The project (an amorphous thing somewhere between a record label, DJ crew and banner for all sorts of creative projects) makes its L.A. debut at this weekend’s Hard Summer festival. The Detroit-raised Troxler earned a reputation for sly, experimental techno that’s as fun as it is brainy, and the Bronx-born, Puerto Rican-descended Martinez Brothers grew up steeped in the Latin disco of Paradise Garage. The trio met playing the DC10 club in Ibiza and became fast friends.

Though they had very different upbringings and made careers in the global archipelago of contemporary club music, they shared a particular experience growing up: Being a teenager of color in the club scene of a big American city in the ‘90s.

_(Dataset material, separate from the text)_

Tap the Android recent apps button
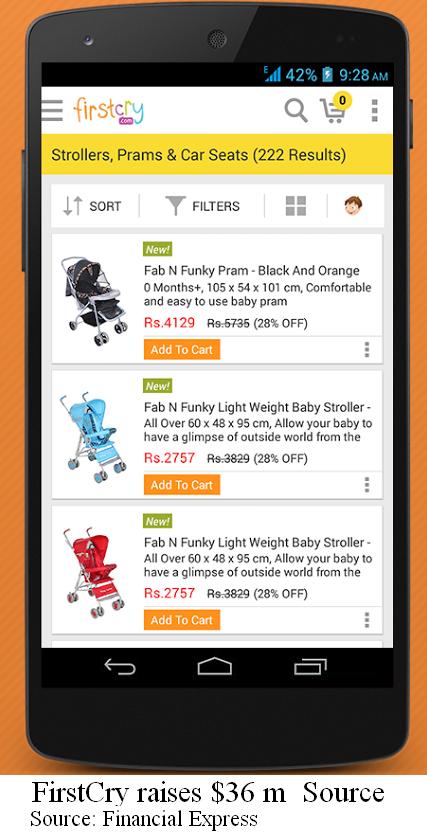 pyautogui.click(x=310, y=666)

For them, that was a formative worldview that felt especially relevant in this current moment of placeless, Internet-driven dance music.

“With Tuskegee we just want to tell our side of the story, so to speak, and give our perspective on what the core of our culture is,” the Martinez Brothers said in a jointly answered e-mail interview. “After the exploitation, after the big bubble bursts, there’s always a return to the core, and we can see that happening.”

They chose the name Tuskegee for its dual connotations — the dignity and bravery of the Tuskegee airmen, the black fighter-pilot regiment in World War II but also the medical travesty of the Tuskegee experiment, where poor rural blacks with syphilis were purposely given useless treatments so doctors could study the disease’s progression.

It’s an atypically serious, politically volatile reference for a dance-music project, but Troxler and the Martinezes identified with both implications of the name. There’s a racially charged legacy of pain there, but also a means to transcend it.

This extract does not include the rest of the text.